Eosinophilic esophagitis can cause patients to develop a fibrostenotic esophageal stricture, which can be treated using endoscopy with dilation. Endoscopic dilation relieves the dysphagia but has no effect on underlying inflammation; therefore, medical therapy must be maintained. For unclear reasons, patients with eosinophilic esophagitis are more prone to mucosal tears with dilation than are patients with other stricturing diseases. It is imperative that the extent of dilation be limited in amount to avoid these complications; multiple dilations may be required to adequately treat the dysphagia.

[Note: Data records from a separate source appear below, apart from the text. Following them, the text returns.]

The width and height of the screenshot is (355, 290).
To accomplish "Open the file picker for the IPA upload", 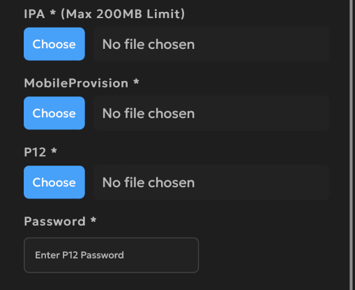I will coord(54,44).
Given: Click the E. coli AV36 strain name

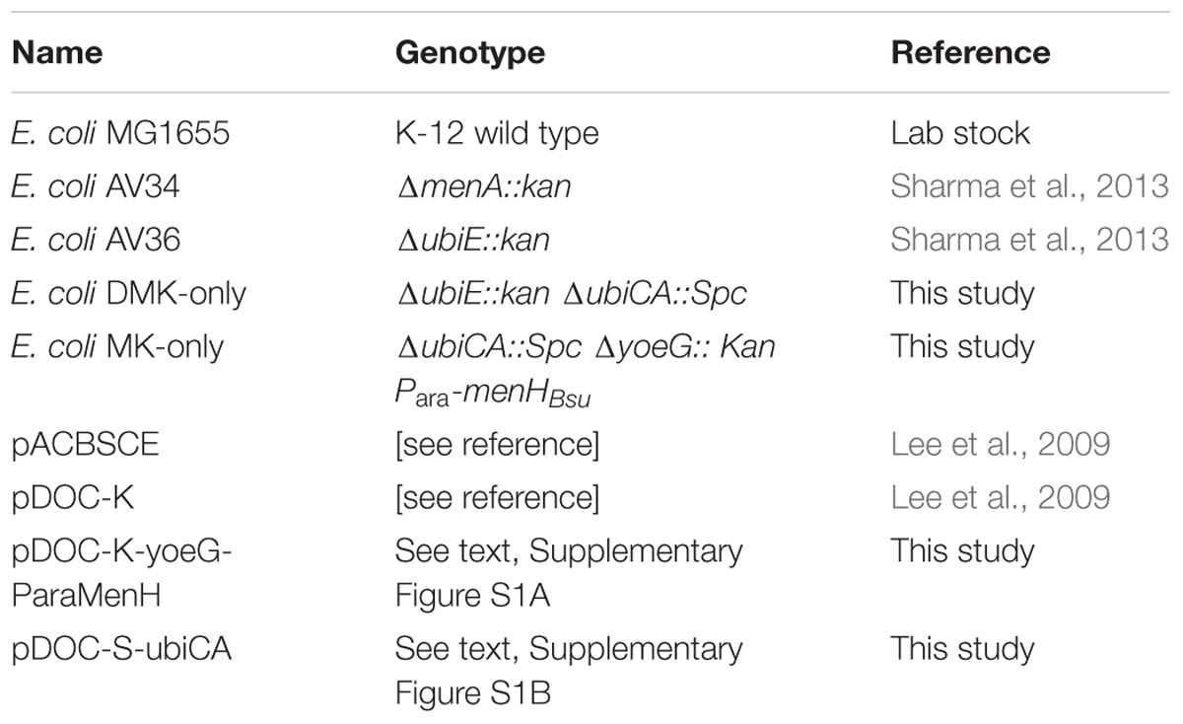Looking at the screenshot, I should 96,239.
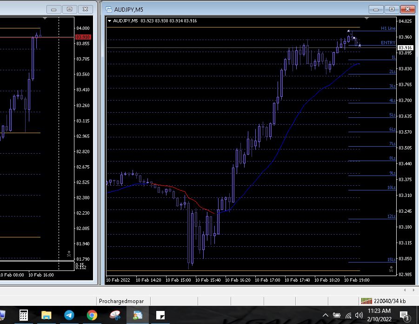Open Calculator from the taskbar

pyautogui.click(x=24, y=316)
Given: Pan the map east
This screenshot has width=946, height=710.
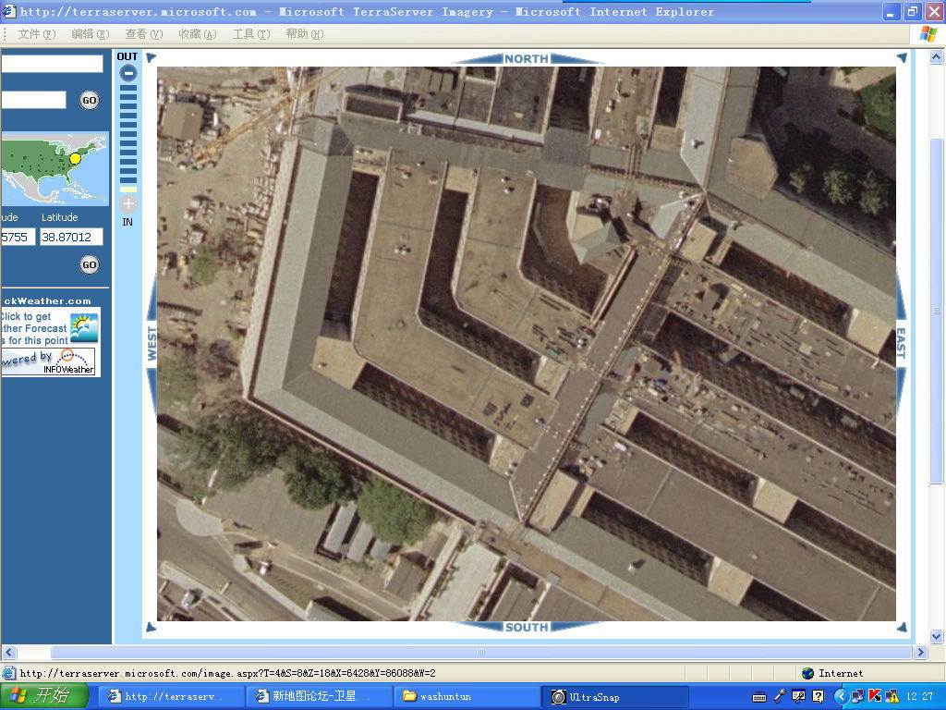Looking at the screenshot, I should point(902,342).
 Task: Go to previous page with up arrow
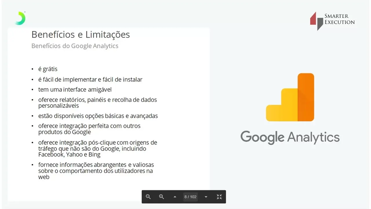tap(175, 197)
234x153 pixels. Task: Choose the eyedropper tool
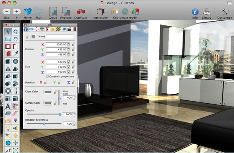15,54
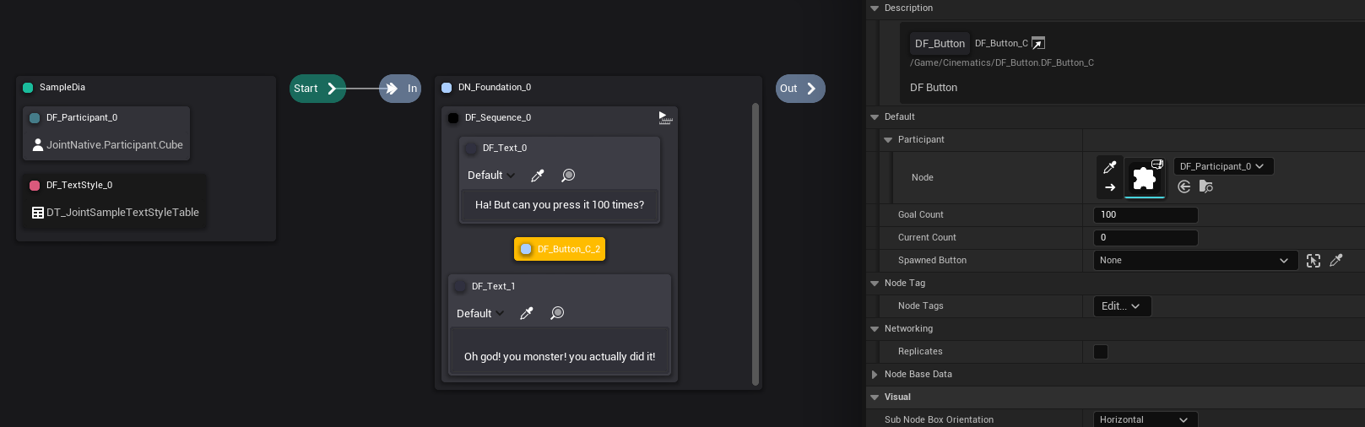Click the Goal Count input field
Image resolution: width=1365 pixels, height=427 pixels.
coord(1145,215)
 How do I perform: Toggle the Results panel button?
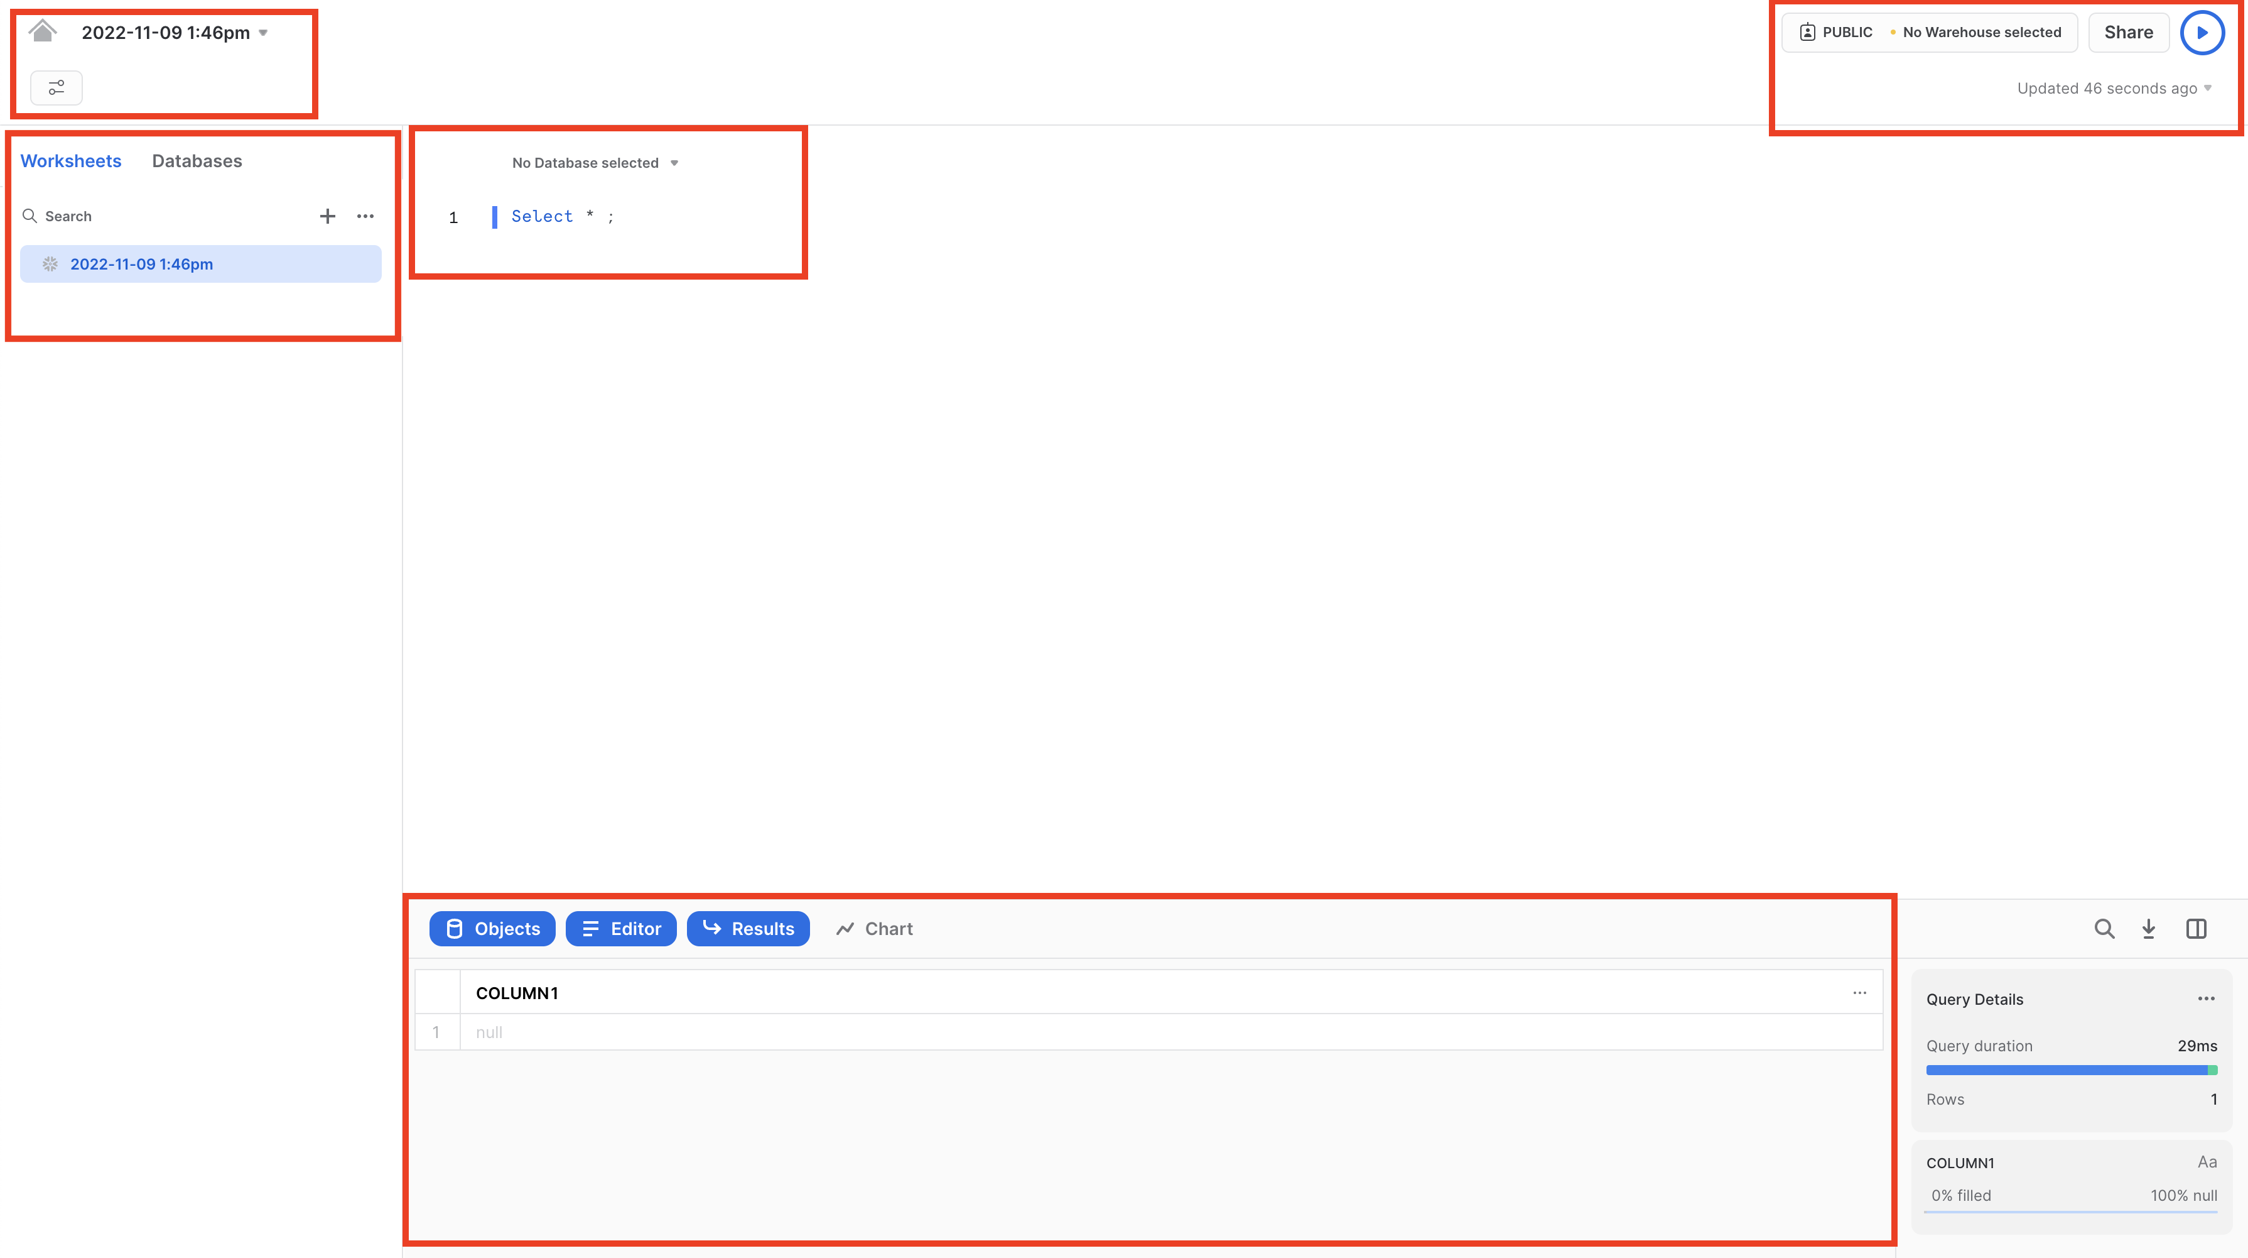(748, 928)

Most patients respond quickly after initiation of the fluticasone; therefore, continued or increased fluticasone alone will not alleviate the patient's dysphagia symptoms. Continued fluticasone may be necessary as maintenance therapy for this patient. Eosinophilic esophagitis is a chronic disease that often recurs after treatment is stopped; therefore, repeat or maintenance therapy may be needed.
Omeprazole and other proton pump inhibitors (PPIs) are not effective in relieving dysphagia due to stricture. PPIs can reduce inflammation and eosinophil count and are often used before initiating fluticasone therapy to determine if the patient has PPI-responsive eosinophilic esophagitis.
Limited data suggest that prednisone may be useful in patients with eosinophilic esophagitis who do not experience relief of symptoms with fluticasone therapy. However, like the swallowed aerosolized glucocorticoids, relapse is common when the medication is stopped, and relatively high doses are typically required, which carry associated risks of immunosuppression and other side effects. Additionally, this patient's esophageal stricture is fibrotic rather than inflammatory, so oral prednisone would not be effective for his dysphagia symptoms.